Plaintiffs Rey Olsen and Alex Olsen were both New Jersey Devils season ticket holders from 2011 through the end of the 2013-2014 season, when their season tickets were canceled.

They explain in their New Jersey Devils class action lawsuit that they are “like many season ticket holders,” and they “were simply unable to attend each and every Devils home game given that there are 40 home games every season” over six months and sometimes twice a week.

In order that the tickets wouldn’t go to waste, Rey and Alex would sell their tickets on the online retail market through websites such as “Stub-hub,” which they claim is a safe and secure website that “offers reliable service and safeguards to minimize the opportunity for fraud in the secondary sale of tickets.”

For this reason Rey and Alex say that the New Jersey Devils has “no justifiable reason to preclude, or penalize, season ticket holders who sell Devils tickets on Stub-hub” by canceling their subscriptions.

In addition, Rey and Alex also claim in their class action lawsuit that they have the “unlimited right” to sell their season tickets online, according to New Jersey law.

They cite the relevant portion of New Jersey law, which says that “nothing shall limit the price for the resale or purchase of a ticket for admission to a place of entertainment sold by any person other than a registered ticket broker, provided such resale or purchase is made through an internet web site.”

According to the published legislative intent about the law, “registered ticket brokers and season ticket holders are allowed to resell tickets at a premium up to 50 percent of the price paid to acquire the ticket, plus lawful taxes.”

Specifically, the legislative intent says that that “this bill would level the playing field for citizens of this state trying to relieve themselves of extra tickets, which would otherwise go unused.”

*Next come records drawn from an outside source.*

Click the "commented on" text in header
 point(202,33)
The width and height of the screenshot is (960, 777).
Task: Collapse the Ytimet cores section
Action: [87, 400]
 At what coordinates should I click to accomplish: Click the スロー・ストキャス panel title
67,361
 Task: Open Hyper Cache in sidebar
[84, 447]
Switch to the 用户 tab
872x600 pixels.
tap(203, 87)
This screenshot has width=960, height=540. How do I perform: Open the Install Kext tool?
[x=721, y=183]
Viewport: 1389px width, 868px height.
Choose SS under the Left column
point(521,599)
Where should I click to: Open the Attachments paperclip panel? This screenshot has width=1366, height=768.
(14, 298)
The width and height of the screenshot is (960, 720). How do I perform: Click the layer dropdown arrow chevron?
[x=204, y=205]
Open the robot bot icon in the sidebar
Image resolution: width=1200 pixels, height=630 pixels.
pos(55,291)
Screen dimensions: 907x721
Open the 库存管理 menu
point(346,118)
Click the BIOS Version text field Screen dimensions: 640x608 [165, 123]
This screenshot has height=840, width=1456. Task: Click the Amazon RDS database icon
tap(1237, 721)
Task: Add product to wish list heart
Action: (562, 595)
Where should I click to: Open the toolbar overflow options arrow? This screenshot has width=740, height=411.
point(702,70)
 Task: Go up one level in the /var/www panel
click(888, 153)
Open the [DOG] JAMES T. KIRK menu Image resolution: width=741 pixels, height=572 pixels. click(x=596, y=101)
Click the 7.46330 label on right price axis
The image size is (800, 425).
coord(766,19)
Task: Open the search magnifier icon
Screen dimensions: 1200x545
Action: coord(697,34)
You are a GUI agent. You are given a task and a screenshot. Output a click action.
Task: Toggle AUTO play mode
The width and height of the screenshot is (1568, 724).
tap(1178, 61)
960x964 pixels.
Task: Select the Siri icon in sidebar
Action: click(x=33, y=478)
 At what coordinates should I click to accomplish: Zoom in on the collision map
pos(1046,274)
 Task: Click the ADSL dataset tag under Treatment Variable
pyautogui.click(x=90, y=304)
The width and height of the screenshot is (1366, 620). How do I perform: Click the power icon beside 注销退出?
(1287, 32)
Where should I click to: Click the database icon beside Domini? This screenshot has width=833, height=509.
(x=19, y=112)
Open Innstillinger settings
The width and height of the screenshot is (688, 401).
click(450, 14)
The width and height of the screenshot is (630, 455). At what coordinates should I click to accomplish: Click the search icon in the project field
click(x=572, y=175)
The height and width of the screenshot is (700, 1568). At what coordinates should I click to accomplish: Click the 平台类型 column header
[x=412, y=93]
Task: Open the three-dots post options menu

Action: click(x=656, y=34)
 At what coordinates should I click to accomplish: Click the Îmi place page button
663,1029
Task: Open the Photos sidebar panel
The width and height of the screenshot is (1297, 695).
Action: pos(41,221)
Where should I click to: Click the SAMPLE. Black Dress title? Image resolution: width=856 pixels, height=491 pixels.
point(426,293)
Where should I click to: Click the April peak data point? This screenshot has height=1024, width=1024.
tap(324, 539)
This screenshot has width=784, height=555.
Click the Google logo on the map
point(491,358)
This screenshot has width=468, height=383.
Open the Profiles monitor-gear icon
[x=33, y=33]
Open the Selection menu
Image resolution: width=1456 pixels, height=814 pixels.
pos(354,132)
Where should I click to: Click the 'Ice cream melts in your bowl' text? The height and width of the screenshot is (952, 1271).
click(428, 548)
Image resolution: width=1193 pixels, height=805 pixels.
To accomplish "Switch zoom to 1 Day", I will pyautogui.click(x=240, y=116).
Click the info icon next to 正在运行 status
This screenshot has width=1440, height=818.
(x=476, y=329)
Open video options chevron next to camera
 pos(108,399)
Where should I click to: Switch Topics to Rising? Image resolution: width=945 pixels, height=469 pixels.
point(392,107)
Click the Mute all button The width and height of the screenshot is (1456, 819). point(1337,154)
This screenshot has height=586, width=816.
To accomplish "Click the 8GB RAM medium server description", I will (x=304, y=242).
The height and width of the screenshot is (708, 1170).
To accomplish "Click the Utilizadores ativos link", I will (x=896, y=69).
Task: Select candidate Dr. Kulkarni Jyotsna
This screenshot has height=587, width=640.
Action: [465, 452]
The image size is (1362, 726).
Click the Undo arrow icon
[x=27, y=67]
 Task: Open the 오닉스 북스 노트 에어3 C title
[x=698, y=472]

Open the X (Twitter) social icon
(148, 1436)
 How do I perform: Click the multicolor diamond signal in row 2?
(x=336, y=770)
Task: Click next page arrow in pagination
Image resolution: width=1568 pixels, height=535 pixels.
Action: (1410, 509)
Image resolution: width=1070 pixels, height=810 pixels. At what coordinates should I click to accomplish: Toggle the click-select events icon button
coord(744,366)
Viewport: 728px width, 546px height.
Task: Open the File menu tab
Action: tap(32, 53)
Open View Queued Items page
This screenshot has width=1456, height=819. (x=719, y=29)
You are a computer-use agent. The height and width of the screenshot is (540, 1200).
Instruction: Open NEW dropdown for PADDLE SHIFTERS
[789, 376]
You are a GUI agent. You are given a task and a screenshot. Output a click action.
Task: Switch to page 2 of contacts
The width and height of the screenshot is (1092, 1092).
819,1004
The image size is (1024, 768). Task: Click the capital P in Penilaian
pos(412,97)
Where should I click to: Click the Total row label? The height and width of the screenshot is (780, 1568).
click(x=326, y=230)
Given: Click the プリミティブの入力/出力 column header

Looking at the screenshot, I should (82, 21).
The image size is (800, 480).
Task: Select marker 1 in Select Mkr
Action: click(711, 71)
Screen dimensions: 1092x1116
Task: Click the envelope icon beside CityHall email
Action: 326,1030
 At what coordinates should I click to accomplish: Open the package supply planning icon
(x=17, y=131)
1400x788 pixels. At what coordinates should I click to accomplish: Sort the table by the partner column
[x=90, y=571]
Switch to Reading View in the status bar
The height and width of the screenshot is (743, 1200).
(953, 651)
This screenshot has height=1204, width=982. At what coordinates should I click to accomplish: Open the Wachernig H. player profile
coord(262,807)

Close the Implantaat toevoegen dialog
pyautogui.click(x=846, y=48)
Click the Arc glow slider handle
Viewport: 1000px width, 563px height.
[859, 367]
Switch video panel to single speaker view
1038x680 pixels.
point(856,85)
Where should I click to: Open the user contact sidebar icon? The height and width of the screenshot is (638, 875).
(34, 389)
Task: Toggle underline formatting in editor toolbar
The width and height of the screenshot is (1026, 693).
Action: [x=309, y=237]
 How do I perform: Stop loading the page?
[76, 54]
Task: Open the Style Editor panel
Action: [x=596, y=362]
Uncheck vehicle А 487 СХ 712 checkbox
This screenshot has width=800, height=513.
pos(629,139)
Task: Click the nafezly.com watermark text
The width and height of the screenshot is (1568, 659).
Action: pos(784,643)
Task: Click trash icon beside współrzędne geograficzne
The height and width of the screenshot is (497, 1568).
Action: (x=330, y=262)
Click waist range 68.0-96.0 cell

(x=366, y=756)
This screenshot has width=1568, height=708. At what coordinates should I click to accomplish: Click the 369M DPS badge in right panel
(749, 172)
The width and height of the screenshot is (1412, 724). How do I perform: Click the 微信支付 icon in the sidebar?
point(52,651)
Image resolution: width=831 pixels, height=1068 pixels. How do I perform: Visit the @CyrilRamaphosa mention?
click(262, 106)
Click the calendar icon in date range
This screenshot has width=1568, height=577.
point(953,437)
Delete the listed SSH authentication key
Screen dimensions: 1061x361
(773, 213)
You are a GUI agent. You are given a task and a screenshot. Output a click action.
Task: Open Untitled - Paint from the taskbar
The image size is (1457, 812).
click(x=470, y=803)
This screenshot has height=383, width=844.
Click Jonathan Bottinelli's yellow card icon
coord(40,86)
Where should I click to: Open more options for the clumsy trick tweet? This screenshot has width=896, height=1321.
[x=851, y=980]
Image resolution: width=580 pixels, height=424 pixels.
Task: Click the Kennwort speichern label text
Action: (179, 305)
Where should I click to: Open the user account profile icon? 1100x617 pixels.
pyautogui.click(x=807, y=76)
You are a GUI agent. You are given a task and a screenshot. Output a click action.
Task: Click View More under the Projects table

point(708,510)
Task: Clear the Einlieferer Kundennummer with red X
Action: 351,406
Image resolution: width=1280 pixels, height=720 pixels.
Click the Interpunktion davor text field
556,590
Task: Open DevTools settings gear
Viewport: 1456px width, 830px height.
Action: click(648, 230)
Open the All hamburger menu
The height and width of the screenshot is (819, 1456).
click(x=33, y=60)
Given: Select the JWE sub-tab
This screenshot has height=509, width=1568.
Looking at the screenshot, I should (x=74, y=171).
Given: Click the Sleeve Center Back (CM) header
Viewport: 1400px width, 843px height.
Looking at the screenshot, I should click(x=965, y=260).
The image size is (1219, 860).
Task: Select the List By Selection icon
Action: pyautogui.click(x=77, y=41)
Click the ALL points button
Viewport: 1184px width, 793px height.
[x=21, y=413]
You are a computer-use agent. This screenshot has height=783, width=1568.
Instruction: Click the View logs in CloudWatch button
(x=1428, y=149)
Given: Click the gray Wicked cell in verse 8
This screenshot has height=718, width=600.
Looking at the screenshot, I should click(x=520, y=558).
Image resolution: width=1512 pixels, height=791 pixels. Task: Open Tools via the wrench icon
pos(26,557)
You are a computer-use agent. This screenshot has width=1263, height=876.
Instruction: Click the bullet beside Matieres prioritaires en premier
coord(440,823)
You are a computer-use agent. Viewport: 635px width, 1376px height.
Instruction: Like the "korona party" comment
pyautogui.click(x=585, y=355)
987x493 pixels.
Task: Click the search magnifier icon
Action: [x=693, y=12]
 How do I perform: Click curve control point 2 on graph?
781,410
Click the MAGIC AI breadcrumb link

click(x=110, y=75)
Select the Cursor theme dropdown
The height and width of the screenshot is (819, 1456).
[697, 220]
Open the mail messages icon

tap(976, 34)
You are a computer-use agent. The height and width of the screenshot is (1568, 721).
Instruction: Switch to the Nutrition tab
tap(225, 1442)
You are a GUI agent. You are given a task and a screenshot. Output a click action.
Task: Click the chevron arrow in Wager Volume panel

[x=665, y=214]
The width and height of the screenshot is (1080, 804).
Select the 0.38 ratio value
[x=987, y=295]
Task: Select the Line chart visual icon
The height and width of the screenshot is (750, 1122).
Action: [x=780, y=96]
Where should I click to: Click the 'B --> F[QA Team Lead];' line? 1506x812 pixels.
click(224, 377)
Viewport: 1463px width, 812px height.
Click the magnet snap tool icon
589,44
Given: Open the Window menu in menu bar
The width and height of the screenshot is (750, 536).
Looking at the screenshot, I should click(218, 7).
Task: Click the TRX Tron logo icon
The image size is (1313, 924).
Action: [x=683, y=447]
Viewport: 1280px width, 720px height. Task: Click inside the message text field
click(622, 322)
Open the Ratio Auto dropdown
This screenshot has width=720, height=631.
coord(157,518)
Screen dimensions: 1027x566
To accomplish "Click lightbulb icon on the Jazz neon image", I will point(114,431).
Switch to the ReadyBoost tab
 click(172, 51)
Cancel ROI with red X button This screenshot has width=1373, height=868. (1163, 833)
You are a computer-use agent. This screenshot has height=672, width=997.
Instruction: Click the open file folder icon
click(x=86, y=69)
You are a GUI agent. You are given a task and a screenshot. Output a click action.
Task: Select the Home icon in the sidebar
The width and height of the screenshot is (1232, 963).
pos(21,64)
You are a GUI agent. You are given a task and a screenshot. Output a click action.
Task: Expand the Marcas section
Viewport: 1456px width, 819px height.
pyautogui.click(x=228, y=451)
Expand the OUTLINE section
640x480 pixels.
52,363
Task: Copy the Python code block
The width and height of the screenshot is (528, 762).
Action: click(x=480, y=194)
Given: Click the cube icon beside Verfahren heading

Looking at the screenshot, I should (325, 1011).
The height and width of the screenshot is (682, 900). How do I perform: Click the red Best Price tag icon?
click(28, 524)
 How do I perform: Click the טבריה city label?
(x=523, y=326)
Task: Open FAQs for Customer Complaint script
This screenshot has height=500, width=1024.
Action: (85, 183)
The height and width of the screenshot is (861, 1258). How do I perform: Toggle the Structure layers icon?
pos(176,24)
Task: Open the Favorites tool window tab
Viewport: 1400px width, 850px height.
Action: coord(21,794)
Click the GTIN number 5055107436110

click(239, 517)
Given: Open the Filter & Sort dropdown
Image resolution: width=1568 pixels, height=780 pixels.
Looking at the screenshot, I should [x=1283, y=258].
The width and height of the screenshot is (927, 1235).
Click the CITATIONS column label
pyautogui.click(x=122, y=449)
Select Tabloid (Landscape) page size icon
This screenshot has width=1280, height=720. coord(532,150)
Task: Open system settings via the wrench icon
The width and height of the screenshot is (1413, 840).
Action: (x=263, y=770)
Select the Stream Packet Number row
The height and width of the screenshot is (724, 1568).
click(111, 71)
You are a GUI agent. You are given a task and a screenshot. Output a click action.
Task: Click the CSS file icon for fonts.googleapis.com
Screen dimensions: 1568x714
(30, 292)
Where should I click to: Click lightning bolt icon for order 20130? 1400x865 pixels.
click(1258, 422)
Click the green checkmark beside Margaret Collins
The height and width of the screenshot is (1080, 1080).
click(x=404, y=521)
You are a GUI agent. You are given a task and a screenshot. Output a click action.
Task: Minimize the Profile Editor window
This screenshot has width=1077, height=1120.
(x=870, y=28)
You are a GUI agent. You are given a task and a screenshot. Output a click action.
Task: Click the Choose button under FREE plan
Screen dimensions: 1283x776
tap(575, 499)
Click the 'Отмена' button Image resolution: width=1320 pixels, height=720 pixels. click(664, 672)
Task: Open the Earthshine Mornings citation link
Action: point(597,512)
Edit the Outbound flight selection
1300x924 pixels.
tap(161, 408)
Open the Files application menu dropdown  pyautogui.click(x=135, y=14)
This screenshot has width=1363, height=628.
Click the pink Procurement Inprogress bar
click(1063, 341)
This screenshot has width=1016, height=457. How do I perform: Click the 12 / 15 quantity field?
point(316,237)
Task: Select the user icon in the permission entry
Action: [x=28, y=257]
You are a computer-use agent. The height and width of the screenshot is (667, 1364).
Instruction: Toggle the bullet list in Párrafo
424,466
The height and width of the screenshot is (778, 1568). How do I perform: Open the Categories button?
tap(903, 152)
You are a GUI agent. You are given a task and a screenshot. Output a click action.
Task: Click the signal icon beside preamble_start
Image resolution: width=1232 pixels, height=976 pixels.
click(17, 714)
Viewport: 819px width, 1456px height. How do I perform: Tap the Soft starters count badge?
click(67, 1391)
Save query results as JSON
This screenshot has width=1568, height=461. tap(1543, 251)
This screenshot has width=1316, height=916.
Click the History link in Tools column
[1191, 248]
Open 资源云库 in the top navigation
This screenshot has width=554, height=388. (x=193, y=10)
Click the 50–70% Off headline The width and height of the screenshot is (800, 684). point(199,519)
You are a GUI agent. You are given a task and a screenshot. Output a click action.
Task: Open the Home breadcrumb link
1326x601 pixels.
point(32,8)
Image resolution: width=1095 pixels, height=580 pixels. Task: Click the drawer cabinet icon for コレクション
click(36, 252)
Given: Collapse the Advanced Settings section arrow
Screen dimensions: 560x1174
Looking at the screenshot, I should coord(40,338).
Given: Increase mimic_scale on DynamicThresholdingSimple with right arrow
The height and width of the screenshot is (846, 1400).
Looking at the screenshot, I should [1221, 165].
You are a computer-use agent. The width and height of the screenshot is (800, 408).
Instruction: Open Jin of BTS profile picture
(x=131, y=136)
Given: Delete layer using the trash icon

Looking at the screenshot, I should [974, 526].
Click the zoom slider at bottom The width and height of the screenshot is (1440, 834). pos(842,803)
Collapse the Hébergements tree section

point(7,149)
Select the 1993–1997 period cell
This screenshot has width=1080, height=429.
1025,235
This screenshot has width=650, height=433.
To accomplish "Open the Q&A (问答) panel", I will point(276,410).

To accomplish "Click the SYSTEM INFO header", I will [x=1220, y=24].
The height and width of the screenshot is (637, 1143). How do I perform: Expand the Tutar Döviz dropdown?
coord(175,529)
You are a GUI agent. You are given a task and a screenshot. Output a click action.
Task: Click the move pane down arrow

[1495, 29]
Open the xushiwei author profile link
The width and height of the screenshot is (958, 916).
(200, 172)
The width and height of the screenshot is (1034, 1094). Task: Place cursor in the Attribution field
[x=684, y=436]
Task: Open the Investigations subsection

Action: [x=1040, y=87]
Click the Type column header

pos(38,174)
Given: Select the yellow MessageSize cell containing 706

Rey and Alex claim in their class action lawsuit that there was nothing in the terms and conditions that came with their Devils season tickets that “prohibits or limits a season ticket holders rights to transfer tickets.”

In addition, Rey and Alex claim that according to the Devils’ season tickets terms and conditions, that when the team gives season ticket holders the “right to renew season tickets [it] is an implied right under the season ticket subscription contract.”

However, in their case, the “Devils have unilaterally imposed onerous conditions upon plaintiffs not included within any express or implied terms and conditions of the season ticket subscriber contract.”

The two New York residents allege that the Devils are like other professional sports teams, which “are desperate to control the secondary market for game tickets because” they don’t want to have to compete with secondary resellers.

Rey and Alex are looking to represent a declaratory judgement class for all Devils season ticket holders, a subclass for season ticket holders “whose season ticket subscriptions were not renewed because of their retail resale of individual games,” and a second subclass for those “who were charged copying or other extra-contractual fees imposed upon season ticket holder whom the the Devils identified as competing resellers.”

They claim that the New Jersey Devils have violated the New Jersey Consumer Fraud Act, the Truth-in-Consumer Contract, Warranty & Notice Act, and are seeking declaratory relief.

The plaintiffs are represented by Olimpio Lee Squitieri of Squitieri & Fearon LLP.

Counsel information for the Devils is not yet available.

The New Jersey Devils Season Ticket Holders Class Action Lawsuit is Olsen et al. v. New Jersey Devils LLC, Case No. 2:15-cv-02807, in the U.S. District Court for the District of New Jersey.